Our API server depends on an active instance of Elasticsearch. Therefore, before we start our API server, let's make sure our Elasticsearch service is active. Add the following check under the shebang line:

RETRY_INTERVAL=${RETRY_INTERVAL:-0.2}
if ! systemctl --quiet is-active elasticsearch.service; then
sudo systemctl start elasticsearch.service
# Wait until Elasticsearch is ready to respond
until curl --silent $ELASTICSEARCH_HOSTNAME:$ELASTICSEARCH_PORT -w "" -o /dev/null; do
sleep $RETRY_INTERVAL
done
fi

First, we use the is-active command of systemctl to check whether the Elasticsearch service is active; the command will exit with a 0 if it is active, and a non-zero value if not.

Generally, when a process successfully executes, it will exit with a status of zero (0); otherwise, it will exit with a non-zero status code. Inside an if block, the exit codes have special meaning—a 0 exit code means true, and a non-zero exit code means false.

This means that if the service is not active, we'd use the start command of systemctl to start it. However, Elasticsearch takes time to initiate before it can respond to requests. Therefore, we are polling its endpoint with curl, and blocking downstream execution until Elasticsearch is ready.
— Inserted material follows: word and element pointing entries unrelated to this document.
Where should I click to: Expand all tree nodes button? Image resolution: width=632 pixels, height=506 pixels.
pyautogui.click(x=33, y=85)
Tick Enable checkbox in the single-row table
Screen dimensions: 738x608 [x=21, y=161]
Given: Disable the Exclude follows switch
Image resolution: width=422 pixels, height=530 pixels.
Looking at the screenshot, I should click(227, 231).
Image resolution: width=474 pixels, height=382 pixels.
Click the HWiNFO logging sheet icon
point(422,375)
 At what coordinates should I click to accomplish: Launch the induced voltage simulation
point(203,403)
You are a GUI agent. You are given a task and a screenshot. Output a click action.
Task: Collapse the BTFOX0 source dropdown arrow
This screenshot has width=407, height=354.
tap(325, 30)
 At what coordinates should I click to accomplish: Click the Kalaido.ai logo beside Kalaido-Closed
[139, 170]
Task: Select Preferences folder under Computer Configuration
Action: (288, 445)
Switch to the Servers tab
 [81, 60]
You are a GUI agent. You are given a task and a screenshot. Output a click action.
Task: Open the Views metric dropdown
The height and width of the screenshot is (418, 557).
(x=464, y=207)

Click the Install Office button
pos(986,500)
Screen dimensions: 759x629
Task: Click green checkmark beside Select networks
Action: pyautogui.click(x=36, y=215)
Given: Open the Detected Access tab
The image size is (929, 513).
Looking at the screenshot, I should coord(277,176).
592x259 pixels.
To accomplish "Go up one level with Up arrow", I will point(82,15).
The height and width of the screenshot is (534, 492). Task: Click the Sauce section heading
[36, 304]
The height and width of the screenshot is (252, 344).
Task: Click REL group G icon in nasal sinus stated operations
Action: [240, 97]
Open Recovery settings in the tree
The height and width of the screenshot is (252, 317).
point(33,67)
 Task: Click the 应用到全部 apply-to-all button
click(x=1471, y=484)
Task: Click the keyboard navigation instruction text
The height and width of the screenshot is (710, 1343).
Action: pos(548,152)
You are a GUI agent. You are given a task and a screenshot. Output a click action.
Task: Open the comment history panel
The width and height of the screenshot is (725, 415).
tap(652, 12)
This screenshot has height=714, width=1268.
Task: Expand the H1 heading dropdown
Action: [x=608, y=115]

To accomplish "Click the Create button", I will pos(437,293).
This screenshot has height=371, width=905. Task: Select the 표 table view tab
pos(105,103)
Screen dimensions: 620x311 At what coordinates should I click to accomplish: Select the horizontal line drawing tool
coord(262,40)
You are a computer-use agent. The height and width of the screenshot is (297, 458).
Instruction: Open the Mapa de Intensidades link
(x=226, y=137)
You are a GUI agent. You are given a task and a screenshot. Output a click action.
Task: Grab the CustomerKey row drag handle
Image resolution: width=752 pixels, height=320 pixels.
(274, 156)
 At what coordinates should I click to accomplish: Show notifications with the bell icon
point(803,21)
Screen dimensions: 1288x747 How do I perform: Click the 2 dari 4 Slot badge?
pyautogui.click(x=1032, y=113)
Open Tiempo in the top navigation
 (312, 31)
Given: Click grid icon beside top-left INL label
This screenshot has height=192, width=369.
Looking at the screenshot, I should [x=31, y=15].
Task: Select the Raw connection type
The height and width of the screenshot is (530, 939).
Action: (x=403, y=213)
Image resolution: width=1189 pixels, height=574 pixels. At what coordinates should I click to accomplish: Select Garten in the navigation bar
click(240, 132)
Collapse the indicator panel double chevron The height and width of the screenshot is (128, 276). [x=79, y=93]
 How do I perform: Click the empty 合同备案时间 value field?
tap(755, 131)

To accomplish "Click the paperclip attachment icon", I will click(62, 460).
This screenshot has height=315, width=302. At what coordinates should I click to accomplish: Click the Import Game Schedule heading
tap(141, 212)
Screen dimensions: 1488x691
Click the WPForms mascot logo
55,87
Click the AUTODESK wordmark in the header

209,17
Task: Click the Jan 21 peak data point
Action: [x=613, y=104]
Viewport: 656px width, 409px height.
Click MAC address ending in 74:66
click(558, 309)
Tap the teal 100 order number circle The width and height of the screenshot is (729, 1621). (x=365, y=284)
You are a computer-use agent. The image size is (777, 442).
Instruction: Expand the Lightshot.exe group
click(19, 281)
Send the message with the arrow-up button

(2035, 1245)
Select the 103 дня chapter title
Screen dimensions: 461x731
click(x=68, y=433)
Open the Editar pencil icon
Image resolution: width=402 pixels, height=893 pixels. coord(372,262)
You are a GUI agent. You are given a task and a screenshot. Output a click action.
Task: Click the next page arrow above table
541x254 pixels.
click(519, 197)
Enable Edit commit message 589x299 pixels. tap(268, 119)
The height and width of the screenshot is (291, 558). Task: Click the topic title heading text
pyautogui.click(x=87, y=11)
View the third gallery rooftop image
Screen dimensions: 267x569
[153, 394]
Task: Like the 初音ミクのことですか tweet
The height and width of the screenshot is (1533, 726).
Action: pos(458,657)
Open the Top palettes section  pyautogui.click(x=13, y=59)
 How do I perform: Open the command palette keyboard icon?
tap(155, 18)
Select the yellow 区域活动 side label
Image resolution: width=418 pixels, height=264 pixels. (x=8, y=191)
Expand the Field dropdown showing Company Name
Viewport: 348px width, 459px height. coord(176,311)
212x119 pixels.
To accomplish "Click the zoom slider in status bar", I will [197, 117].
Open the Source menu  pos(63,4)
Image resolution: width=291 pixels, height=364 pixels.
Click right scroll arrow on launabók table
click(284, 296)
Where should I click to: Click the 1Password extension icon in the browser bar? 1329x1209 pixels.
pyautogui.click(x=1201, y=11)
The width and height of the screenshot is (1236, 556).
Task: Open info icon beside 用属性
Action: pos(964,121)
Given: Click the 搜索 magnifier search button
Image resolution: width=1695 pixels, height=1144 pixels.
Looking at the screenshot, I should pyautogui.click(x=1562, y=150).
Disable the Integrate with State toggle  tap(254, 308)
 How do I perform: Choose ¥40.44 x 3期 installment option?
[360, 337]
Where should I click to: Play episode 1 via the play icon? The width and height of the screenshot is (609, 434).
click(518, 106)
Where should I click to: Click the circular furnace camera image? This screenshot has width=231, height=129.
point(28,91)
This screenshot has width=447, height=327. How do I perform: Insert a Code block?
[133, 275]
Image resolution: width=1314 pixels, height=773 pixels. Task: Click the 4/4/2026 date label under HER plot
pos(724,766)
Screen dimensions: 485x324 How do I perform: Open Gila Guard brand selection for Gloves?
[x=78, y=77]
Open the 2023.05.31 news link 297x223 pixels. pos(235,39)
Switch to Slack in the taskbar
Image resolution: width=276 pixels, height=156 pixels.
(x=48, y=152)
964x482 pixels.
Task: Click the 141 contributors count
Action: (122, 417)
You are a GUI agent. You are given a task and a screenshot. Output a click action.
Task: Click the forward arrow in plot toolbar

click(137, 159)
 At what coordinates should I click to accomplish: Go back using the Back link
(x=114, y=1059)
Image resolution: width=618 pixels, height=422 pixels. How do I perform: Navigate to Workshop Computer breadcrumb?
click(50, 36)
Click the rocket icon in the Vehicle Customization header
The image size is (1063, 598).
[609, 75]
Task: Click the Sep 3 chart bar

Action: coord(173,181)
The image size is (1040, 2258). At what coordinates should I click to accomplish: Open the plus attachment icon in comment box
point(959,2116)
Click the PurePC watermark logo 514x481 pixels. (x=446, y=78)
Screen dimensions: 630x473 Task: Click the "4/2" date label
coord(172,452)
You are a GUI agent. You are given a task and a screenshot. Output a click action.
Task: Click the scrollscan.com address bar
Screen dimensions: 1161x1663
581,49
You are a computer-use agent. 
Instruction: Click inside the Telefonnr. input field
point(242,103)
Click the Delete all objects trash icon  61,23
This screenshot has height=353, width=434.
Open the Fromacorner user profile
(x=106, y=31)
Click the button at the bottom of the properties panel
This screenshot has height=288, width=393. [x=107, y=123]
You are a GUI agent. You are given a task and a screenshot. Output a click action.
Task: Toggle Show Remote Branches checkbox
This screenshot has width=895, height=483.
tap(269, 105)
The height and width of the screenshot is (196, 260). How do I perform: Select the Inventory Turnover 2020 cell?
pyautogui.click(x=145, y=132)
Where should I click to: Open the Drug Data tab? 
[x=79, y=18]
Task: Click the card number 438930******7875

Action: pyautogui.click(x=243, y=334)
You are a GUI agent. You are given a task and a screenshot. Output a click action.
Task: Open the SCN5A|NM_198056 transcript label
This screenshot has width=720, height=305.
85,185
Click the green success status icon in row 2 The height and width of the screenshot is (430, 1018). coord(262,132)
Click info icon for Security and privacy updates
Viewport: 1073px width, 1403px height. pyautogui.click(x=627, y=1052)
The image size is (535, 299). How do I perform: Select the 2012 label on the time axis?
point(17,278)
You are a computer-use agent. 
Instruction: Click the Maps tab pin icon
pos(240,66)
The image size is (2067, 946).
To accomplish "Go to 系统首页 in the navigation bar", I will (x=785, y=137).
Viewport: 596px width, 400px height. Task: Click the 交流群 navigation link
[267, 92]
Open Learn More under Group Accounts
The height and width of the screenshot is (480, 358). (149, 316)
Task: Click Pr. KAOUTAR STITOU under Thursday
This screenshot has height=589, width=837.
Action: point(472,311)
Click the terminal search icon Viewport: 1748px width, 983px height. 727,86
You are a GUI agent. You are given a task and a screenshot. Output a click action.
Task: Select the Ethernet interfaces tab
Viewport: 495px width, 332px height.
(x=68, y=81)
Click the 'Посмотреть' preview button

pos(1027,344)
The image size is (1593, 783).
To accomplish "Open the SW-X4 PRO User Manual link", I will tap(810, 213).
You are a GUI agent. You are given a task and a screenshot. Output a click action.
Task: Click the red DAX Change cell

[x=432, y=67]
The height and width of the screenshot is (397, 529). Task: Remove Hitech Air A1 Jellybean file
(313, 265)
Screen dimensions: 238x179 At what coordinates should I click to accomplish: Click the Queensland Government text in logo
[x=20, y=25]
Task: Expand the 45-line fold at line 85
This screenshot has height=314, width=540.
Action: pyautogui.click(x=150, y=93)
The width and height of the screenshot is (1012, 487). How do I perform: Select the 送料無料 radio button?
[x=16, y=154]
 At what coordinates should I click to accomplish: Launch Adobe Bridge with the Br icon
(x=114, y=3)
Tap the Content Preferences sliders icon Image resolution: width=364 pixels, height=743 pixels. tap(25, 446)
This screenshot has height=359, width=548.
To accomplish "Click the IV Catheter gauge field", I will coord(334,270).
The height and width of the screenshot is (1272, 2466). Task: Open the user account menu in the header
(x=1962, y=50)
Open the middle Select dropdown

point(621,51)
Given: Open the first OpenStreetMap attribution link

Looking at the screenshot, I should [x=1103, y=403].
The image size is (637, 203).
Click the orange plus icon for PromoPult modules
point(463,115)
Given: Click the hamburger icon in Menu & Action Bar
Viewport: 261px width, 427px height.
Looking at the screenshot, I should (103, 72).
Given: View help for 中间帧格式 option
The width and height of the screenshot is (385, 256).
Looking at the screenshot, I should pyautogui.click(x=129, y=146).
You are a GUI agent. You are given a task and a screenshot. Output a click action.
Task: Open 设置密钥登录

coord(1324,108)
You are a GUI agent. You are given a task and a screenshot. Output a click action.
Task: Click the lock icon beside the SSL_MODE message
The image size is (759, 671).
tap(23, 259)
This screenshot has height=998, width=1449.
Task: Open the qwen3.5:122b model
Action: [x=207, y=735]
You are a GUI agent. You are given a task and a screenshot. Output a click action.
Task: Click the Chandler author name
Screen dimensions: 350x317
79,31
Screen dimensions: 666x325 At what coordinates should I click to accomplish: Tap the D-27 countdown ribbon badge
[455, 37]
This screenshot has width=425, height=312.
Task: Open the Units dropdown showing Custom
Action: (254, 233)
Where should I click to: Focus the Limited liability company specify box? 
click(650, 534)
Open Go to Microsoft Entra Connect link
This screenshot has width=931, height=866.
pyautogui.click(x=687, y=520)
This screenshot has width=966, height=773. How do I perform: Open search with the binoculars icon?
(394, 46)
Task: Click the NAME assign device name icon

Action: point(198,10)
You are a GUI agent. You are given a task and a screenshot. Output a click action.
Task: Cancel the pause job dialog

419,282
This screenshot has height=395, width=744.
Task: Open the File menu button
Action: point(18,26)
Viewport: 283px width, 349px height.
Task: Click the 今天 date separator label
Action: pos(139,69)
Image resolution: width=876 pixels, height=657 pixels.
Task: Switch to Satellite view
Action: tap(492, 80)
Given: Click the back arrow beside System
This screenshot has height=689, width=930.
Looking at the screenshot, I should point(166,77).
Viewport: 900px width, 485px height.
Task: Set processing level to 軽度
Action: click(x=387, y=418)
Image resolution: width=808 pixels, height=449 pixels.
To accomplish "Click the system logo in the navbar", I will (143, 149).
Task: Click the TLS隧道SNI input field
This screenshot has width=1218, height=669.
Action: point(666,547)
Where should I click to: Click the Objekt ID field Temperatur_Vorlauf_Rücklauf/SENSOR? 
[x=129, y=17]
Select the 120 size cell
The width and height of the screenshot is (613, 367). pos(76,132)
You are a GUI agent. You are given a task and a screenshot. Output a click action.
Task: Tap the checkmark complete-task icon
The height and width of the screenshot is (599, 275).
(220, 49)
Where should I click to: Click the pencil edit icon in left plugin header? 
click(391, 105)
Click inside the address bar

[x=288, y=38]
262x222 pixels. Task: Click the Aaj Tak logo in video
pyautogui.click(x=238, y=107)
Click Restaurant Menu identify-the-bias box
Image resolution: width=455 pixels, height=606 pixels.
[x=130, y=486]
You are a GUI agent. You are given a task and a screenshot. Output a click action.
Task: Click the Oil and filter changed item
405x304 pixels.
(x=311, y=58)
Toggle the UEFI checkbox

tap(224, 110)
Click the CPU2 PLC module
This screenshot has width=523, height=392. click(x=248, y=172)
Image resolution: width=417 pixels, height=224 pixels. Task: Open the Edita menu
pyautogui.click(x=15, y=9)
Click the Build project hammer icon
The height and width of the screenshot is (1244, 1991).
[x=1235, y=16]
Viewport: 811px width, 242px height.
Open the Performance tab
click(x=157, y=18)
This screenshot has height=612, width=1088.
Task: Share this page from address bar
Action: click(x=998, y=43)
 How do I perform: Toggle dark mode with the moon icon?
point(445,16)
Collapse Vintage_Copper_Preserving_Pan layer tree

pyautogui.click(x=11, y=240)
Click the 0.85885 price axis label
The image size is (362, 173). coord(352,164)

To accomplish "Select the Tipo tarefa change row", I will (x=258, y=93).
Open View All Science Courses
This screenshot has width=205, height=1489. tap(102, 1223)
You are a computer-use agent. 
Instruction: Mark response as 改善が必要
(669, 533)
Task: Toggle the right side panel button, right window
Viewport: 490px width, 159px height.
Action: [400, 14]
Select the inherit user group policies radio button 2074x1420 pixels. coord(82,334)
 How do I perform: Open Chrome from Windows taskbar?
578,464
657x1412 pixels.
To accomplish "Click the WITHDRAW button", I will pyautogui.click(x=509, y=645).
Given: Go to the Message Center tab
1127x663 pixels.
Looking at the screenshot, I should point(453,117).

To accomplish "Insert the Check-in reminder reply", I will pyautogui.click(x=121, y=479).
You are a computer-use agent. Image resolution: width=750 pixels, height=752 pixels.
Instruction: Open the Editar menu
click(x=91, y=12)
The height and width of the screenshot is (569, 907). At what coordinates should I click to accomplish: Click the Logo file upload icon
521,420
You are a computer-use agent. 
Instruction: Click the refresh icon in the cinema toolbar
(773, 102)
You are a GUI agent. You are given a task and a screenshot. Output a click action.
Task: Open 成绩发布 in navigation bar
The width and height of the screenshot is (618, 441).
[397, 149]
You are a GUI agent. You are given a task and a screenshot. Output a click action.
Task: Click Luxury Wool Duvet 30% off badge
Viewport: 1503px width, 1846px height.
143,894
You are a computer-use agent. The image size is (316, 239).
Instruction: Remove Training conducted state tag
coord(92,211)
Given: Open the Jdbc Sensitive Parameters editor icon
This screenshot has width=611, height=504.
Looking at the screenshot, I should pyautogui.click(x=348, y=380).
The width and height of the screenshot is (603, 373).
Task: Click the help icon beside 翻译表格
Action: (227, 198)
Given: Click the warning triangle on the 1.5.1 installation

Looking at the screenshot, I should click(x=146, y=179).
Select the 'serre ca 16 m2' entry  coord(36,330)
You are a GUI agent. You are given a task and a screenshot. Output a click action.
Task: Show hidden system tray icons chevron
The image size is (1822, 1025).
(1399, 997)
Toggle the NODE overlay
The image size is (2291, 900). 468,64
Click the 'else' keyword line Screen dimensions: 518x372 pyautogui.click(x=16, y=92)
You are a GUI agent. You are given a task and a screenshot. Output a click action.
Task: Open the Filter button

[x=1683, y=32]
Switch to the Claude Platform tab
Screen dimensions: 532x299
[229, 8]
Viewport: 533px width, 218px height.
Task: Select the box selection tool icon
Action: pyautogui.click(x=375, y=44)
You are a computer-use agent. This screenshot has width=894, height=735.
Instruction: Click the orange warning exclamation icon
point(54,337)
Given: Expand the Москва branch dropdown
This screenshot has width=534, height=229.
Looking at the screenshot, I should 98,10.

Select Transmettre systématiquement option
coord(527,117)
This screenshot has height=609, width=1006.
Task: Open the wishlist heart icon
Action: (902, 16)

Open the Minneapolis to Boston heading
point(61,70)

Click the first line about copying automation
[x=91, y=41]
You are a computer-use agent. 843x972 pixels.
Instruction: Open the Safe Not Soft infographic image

If you're curious what the flags mean on the commands, you can get detailed documentation on them by using the man command. Try running man systemctl, man curl, and even man man! Some commands also support a -h or --help flag, which contains less information but is usually easier to digest.

We will retry the endpoint every 0.2 seconds. This is set in the RETRY_INTERVAL environment variable. The ${RETRY_INTERVAL:-0.2} syntax means we should only use the 0.2 value if the environment variable is not already set; in other words, the 0.2 value should be used as a default.